Your first cooking experience
My parents put adequate plain meals on the table, usually broiled meats,
salads, good bread from the bakery, frozen vegetables. The food
wasn't bad, and I grew up well-fed considering how fussy I was, but no
one ever took joy in the cooking. The one recipe my mother made that
could be considered from scratch was a tomato- meat sauce for pasta, and
that's the first thing I remember making myself. I might have been in
junior high.
I also remember making cookies. This would have been high school. I
had no one to teach me but also no standards to uphold. No one in my
immediate family made cookies. (One grandmother visited once a year and
made hamantaschen with me and my brother.) I must have liked the idea
of exploring new territory on my own. I used recipes from Joy of
Cooking which was one of 2 cookbooks in the house, a wedding gift to my
parents. I got fancy with decorating the rolled cookies making each
into a little work of art by cutting out different shapes and using
colored sugars and twisting the dough different ways.
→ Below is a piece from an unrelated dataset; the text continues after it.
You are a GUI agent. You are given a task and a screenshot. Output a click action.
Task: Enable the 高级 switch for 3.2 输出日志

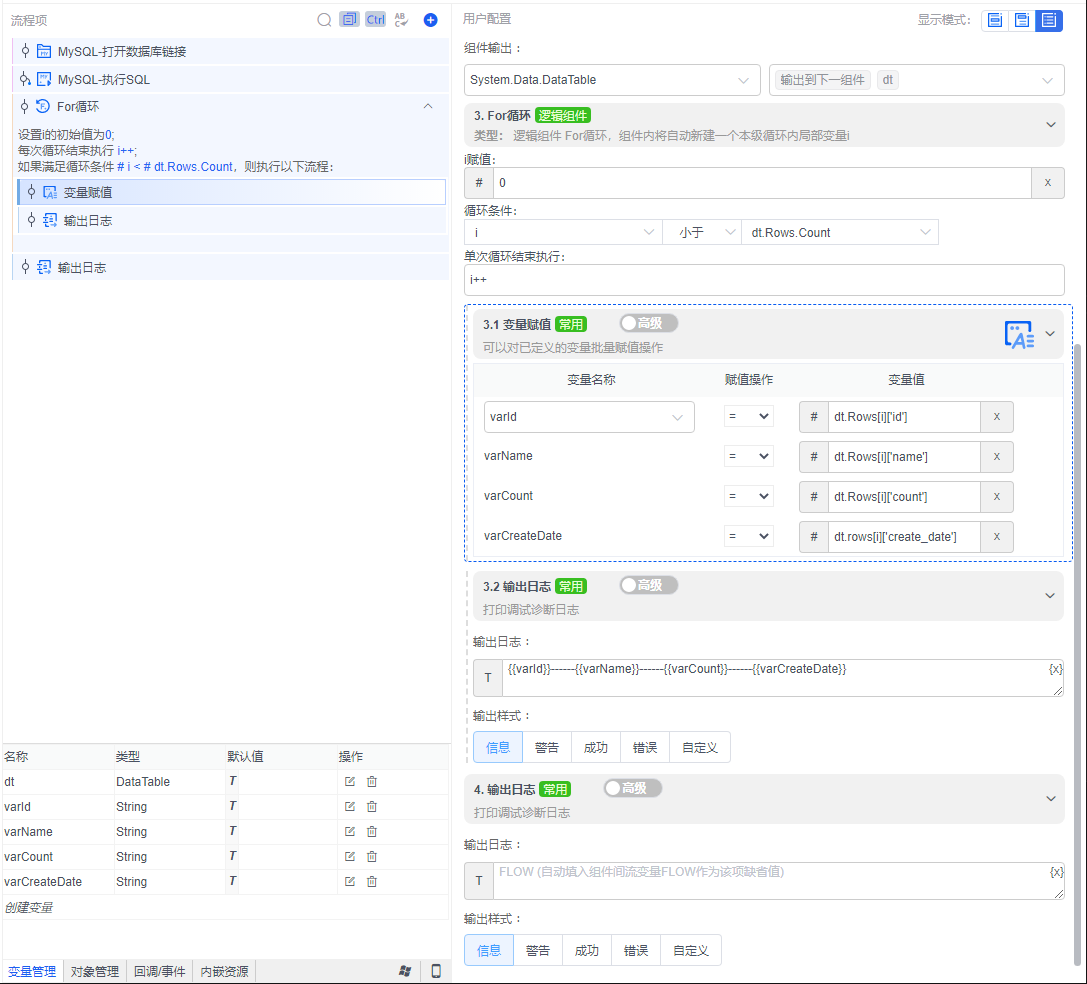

I did this only when my parents weren't home. It was my own time to
experiment without comment or criticism. I remember one night in
particular when one of my brother's friends came over before going out
with the guys. He would have been 3 years older and therefore someone
for an impressionable girl to have a crush on. He admired the cookies.
I was proud. Only later did I discover that I'd forgotten to grease
the cookie sheet thus making each masterpiece inedibly stuck to the pan.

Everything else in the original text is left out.